VIFF picks for Wednesday and Thursday
CINEMANOVELS: A good idea develops cracks as you watch. Improbabilities and inappropriate choices bring them on. Believing in the story becomes hard. That’s was my experience with the new one by Vancouver filmmaker Terry Miles. For instance, there are too many sex scenes here. Sure, Lauren Lee Smith is gorgeous and did even more in Lie With Me but here they harm the story. As one of the producers she should have ordered there be less sex. Then, what are the chances that a woman in Vancouver had a father who was an esteemed director of French art house films? And that when he dies and she agrees to organize a retrospective, she finds an expert on his work living right in her apartment building. It can happen but not likely.
The film is more credible when she starts watching her dad’s films and recognizes the ideas his characters were struggling with reflect his own life. She starts trying to understand the father she never knew and find an explanation for why he had no time for her. She even visits the actress he may have had an affair with (portrayed by Gabrielle Rose). It’s a story line with great promise and eventually pays off in a potent catharsis. Getting there is shaky though. (Wed. and Oct 10)
The documentaries …
SALMON CONFIDENTIAL: VIFF regularly brings us films about environmental outrages anywhere on earth. Here’s one from right here in B.C. If it’s all true, it’s scary. The issue is what diseases are fish farms bringing into our waters and are they part of the ongoing decline of the salmon stocks?
Independent biologist Alexandra Morton has been tracking it for years and could be tossed in jail if Ottawa’s Bill 37 (currently in limbo) is ever passed. It says she (or anybody) cannot talk publicly about diseases in farmed animals. The film by Twyla Roscovich shows her doing a lot of that, as well as taking samples from the rivers, buying fish at the Great Canadian Superstore and in one section getting hold of a salmon from a fish farm that an eagle dropped.
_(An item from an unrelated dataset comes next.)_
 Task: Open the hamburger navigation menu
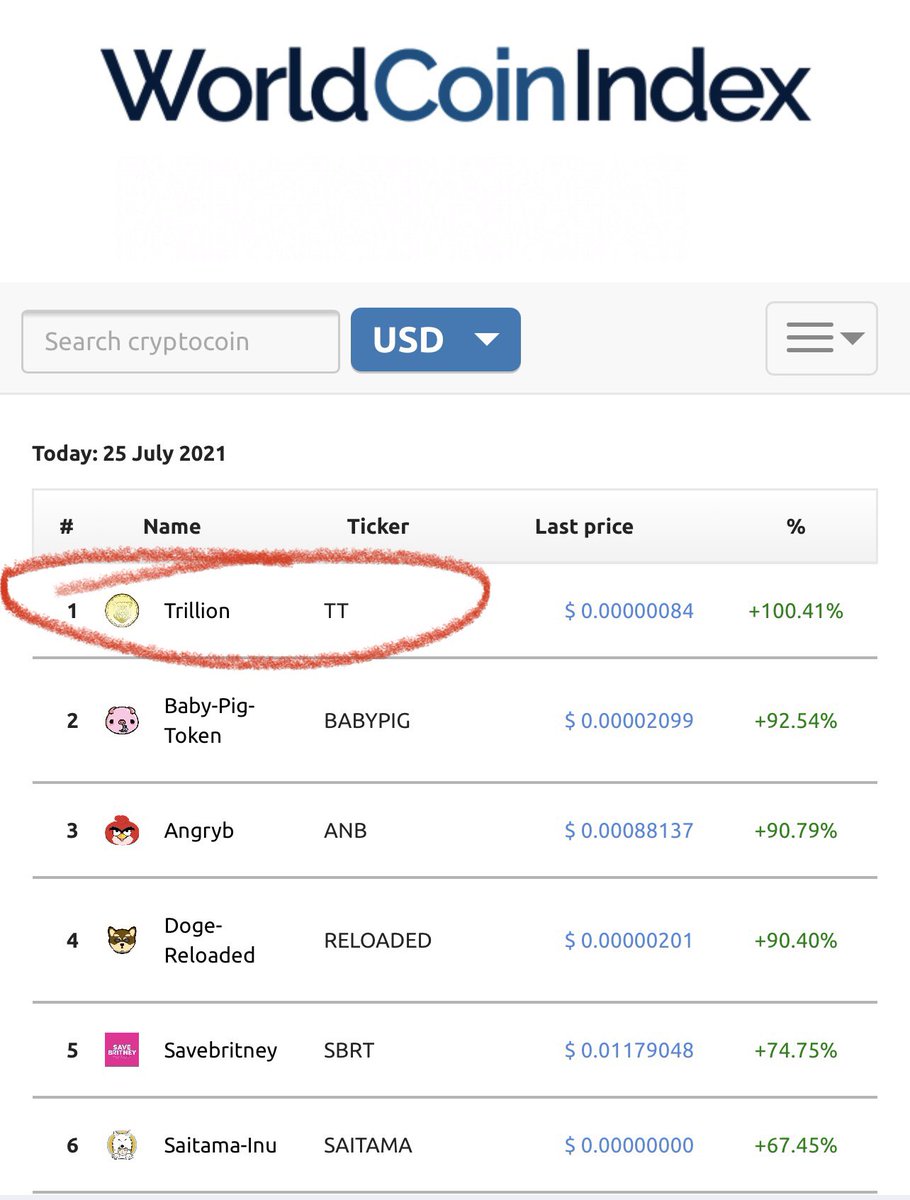coord(812,338)
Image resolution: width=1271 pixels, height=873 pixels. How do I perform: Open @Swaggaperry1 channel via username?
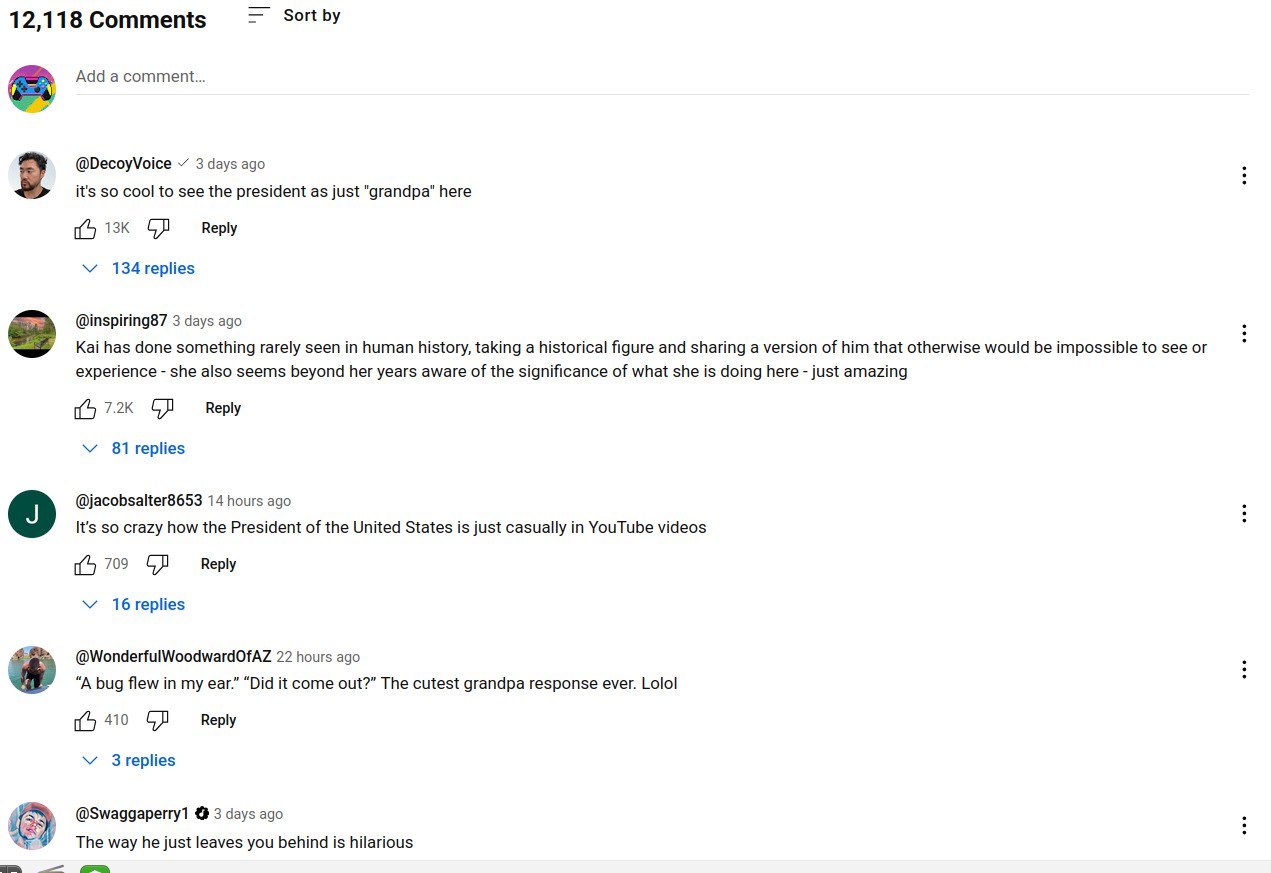tap(132, 814)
The farms won’t give her samples and the Department of Fisheries and Oceans won’t even talk to her. She’s on the track of three viruses. Three labs have found them; DFO’s has not.
The film is a good overview of the controversy and a committed demand for action. There are great scenes of wildlife; gross glimpses of damaged salmon; interviews with experts and some choice clips from the Cohen Commission investigating the salmon decline. It went into extra time to hear about the viruses and Ottawa’s attempt to muzzle its scientists. (Wed and Thurs)
ARCTIC DEFENDERS: It’s only the program notes that are dull. The film is not. They say it’s about the creation of Nunavut as a separate territory. Yes it is but that doesn’t tell you about the disgraceful history the film illuminates. It ranks up there with the internment of the Japanese and the residential schools for Indian children. In the 1960s, Inuit families were plucked out of Northern Quebec , dumped on shorelands in the Arctic and told to live there. It was part of Canada asserting our claim to the Arctic which started early last century with setting up RCMP posts and continues these days with an annual Stephen Harper visit.
Survivors tell harrowing tales of the hardships that hit them when winter came. The RCMP shot their dogs so that they couldn’t leave. The film by John Walker, one of our most accomplished documentary makers, then shows how their anger led to a political movement that won land claims and a government of their own. Walker tells the story with passion, a deep personal interest and indignation. And great archival footage; a priceless extended clip from CBC-TV’s Front Page Challenge, for instance. (Wed. and Thurs.)
CHI: This documentary about the last days of Vancouver actress Babz Chula is so intimate, I felt like I was intruding by just watching. Filmmaker Anne Wheeler, one of her many friends, went along with her to India where she hoped the traditional ayurvedic medicine would treat her cancer.
Six years of chemo and other regimes (including a mastectomy) didn’t stop it. Six weeks in India gave some relief but only temporarily. Wheeler shows us the treatments and Chula’s attempts to keep her spirits up, and then her return to Vancouver and her final hours. It’s a moving and loving account but raises a couple of questions. Is it proper, even these days, to document one person’s path to the end quite this closely? And I was hoping to get an idea of why Chula was so intensely revered in the Vancouver acting community. I didn’t get that here. Maybe there will be more of that in the dramatic film she inspired, Down River made by another close friend, Ben Ratner. It plays Saturday. This one plays Thurs and Sunday.